Estampe sans titre [La femme jalouse à la boule de neige]
Harunobu Suzuki (1725-1770), vers 1768.
Sans signature
Nishiki-e, format chûban. 209 x 284 mm
BnF, département des Estampes et de la Photographie, RESERVE DE-17, J. B. 291
© Bibliothèque nationale de France
Harunobu exploite ici à merveille une scène de jalousie, en s'inspirant peut-être du thème d'une gravure de Nishikawa Sukenobu. Dans un paysage hivernal, une femme (probablement une courtisane) qui s'abrite sous un large parapluie découvre, par la fenêtre grande ouverte sur le jardin, son amant en train de lutiner une jeune servante. Elle s'apprête à leur lancer une boule de neige pour exprimer sa colère. L'artiste établit un savant contraste entre cet intérieur et le vêtement à longues manches richement coloré de la jeune fille, et le jardin où les pins sont lourdement chargés de neige. Cette scène, pour érotique qu'elle soit, se caractérise par une certaine candeur, qui se dégage de la plupart des estampes de Harunobu. Certains spécialistes (Y. Shirakura, 2004) mettent néanmoins en doute l'attribution de cette œuvre à Harunobu et y voient plutôt la main d'un artiste plus tardif, comme Kitao Shigemasa (1739-1820), qui imita sa manière à ses débuts, mais cette hypothèse est discutable.

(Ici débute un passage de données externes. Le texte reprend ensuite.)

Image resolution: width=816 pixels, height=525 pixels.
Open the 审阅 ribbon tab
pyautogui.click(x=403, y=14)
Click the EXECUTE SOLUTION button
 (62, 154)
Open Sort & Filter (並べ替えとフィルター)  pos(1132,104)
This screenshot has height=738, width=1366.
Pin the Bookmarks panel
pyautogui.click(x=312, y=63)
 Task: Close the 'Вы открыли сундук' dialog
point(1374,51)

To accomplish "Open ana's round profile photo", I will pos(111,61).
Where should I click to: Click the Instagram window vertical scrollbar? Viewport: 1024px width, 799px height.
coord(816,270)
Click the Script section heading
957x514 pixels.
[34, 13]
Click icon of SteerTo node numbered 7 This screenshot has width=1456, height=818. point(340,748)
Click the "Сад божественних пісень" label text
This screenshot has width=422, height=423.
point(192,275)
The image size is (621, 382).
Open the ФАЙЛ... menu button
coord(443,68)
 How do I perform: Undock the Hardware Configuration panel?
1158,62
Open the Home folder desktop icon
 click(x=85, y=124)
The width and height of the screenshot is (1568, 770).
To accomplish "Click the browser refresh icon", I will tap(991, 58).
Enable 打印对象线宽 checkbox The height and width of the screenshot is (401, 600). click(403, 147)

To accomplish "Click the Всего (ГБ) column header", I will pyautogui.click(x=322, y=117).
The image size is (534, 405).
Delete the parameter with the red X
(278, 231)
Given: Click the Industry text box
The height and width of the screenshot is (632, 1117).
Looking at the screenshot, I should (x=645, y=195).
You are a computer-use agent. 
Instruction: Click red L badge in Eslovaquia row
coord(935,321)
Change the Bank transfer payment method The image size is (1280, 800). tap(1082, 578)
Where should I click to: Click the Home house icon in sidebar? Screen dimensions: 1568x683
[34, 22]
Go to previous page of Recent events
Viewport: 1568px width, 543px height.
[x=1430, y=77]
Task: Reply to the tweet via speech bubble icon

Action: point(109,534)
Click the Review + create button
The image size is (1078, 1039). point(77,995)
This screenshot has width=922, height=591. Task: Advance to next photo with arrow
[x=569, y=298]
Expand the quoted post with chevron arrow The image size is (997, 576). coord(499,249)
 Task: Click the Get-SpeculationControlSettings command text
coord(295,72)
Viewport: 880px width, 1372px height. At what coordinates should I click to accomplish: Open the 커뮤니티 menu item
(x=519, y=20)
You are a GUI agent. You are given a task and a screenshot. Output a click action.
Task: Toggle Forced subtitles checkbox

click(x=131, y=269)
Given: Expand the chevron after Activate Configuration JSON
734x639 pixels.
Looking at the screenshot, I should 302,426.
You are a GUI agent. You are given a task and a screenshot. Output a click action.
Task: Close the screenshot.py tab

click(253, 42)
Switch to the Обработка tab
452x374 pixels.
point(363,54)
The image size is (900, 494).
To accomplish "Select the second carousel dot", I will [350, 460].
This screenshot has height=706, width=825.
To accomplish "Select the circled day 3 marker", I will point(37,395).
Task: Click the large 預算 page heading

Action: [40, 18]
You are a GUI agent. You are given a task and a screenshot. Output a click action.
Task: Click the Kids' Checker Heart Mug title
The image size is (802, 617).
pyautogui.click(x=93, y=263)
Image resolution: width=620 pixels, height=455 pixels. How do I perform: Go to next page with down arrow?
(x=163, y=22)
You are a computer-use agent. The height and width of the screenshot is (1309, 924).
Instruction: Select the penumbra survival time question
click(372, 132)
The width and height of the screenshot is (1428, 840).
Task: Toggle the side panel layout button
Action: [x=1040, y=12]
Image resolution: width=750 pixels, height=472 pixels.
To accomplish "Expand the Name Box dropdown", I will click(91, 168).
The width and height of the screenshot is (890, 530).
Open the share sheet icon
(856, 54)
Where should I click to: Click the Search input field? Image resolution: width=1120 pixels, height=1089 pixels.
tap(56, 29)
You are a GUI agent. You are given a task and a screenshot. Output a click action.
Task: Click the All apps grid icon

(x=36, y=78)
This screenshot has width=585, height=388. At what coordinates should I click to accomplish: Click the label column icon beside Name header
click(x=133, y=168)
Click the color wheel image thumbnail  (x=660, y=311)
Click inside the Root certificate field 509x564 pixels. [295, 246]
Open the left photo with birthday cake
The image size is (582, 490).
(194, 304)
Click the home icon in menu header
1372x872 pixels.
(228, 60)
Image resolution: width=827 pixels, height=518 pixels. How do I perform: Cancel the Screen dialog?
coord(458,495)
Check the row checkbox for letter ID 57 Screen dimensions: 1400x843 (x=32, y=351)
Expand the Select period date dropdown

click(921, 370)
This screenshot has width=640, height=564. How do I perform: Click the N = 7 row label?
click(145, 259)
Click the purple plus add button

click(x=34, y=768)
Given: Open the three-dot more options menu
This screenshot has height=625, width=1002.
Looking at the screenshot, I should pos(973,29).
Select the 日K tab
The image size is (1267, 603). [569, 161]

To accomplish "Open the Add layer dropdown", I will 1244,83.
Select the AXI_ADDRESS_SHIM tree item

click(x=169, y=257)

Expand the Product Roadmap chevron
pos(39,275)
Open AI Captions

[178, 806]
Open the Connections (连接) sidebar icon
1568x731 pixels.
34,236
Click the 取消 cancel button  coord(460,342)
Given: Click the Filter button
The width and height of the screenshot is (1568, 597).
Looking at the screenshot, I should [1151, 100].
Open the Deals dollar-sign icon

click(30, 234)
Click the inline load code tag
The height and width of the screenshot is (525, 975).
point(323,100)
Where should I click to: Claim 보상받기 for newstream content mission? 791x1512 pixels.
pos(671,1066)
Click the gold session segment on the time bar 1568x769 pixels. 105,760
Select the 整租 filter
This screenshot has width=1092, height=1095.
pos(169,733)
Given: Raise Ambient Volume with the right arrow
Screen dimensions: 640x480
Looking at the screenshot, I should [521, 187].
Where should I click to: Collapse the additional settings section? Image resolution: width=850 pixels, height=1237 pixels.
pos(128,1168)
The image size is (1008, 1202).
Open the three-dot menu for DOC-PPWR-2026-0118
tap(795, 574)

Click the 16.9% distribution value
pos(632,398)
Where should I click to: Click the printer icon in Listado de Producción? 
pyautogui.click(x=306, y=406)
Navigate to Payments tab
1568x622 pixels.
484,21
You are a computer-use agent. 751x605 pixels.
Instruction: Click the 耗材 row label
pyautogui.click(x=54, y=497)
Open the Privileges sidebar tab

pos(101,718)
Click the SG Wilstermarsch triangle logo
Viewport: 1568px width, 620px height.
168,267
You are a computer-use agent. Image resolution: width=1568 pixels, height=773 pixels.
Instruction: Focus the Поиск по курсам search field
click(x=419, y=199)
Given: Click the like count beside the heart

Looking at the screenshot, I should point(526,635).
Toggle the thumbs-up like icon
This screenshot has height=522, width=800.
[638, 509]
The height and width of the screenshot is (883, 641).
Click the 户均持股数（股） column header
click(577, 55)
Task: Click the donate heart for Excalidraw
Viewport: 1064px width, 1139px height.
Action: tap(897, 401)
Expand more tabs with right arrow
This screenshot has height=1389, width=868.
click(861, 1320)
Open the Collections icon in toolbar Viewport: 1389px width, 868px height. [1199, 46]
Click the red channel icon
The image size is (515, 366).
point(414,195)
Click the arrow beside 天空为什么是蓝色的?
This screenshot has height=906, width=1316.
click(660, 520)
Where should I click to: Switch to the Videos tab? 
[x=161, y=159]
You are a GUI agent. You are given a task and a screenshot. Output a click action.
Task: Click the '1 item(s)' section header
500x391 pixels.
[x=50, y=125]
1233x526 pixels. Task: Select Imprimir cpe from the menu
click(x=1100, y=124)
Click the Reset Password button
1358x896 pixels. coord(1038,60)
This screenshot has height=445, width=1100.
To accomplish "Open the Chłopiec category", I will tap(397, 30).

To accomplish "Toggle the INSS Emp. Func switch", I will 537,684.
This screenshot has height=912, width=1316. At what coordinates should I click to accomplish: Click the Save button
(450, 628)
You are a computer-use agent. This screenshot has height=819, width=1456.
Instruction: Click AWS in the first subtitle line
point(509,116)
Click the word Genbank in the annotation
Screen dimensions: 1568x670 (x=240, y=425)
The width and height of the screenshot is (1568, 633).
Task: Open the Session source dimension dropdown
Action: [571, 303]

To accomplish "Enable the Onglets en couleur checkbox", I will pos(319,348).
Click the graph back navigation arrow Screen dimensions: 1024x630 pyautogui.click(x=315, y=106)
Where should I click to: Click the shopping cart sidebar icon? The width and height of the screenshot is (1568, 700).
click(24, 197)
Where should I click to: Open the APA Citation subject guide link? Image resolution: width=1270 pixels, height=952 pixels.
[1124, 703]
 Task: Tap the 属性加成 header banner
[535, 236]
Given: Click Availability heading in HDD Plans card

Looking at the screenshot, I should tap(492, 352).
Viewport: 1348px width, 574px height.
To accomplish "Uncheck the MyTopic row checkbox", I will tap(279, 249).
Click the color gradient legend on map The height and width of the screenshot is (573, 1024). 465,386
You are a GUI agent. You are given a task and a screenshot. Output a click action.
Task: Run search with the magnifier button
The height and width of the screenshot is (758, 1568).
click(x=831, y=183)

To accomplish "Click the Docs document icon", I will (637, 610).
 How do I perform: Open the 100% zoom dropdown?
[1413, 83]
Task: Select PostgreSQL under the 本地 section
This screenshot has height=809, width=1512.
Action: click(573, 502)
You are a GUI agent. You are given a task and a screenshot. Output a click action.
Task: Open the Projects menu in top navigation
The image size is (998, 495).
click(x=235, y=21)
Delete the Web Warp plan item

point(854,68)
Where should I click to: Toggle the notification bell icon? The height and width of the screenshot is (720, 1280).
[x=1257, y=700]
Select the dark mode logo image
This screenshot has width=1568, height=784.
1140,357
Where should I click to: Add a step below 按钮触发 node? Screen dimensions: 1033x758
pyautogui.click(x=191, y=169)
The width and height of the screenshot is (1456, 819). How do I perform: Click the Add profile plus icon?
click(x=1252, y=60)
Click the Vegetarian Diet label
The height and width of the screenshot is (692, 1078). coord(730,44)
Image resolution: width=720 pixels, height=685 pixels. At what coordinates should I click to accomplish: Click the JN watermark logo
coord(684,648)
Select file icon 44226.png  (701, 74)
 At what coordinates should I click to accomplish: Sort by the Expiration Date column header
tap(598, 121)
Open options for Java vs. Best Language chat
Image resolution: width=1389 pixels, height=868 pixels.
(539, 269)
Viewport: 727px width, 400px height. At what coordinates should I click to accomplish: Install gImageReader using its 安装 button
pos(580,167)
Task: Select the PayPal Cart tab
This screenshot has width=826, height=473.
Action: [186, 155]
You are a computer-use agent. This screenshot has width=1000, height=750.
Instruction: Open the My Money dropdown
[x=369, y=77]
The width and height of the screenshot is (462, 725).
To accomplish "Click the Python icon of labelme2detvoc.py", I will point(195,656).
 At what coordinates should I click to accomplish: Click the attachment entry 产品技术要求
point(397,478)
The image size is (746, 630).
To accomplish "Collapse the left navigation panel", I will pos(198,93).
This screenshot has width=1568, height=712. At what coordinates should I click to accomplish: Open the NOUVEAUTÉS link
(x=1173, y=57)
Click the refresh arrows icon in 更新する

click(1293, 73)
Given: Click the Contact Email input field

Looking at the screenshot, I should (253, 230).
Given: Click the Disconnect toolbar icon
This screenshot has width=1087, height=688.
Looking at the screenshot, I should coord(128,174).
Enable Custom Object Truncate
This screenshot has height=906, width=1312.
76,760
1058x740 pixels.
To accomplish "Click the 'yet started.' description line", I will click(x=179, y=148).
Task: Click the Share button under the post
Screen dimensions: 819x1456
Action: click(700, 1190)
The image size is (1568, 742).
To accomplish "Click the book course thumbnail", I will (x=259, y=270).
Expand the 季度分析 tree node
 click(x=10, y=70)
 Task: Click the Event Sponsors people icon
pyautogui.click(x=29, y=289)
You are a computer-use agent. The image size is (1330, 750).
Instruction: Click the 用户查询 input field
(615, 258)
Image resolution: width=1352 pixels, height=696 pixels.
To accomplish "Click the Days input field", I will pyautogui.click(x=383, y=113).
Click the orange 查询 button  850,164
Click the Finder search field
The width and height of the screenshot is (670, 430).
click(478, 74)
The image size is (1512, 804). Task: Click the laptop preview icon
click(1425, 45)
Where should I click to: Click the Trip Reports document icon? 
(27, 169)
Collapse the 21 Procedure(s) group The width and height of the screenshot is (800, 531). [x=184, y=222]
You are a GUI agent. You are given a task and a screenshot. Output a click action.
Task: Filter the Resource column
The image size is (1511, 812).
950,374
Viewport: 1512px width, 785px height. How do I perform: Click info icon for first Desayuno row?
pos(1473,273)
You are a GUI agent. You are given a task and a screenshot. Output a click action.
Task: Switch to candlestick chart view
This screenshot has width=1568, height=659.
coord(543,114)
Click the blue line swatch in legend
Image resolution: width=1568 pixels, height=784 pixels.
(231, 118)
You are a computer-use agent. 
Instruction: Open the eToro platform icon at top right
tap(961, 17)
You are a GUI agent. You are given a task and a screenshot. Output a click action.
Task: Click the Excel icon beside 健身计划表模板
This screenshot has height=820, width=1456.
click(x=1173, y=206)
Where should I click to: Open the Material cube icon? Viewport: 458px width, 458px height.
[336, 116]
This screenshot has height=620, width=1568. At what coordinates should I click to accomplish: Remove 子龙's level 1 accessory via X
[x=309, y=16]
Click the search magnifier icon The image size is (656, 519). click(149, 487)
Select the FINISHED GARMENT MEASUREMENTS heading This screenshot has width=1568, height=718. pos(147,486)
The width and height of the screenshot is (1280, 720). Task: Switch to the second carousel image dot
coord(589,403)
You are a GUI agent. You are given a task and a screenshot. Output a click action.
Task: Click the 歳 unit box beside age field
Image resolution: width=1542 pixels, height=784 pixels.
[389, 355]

On connaît deux tirages de cette gravure, reconnaissables à la différence de couleur du surtout que porte la femme sur la gauche, noir ici et marron dans un autre cas (ancienne collection Henri Vever). Il existe aussi un fac-similé xylographiquede l'époque de Taishô (1912-1925)de la version au surtout noir, mais certains détails, comme le dessin du pied et de la main de la femme debout, permettent de le différencier de l'original de la collection Marteau. Enfin, on connaît également une estampe anonyme dans laquelle la scène érotique a été remplacée par un motif innocent : une jeune femme lisant une lettre à côté d'un brasero (collection de l'Allen Memorial Art Museum).
Plusieurs autres estampes érotiques de Harunobu et de Koryûsai ont fait l'objet du même type de détournement de leur sens primitif. Ces interventions modernes auraient, d'après Richard Lane, visé à « recycler » ces gravures pour le marché occidental. (C. M.)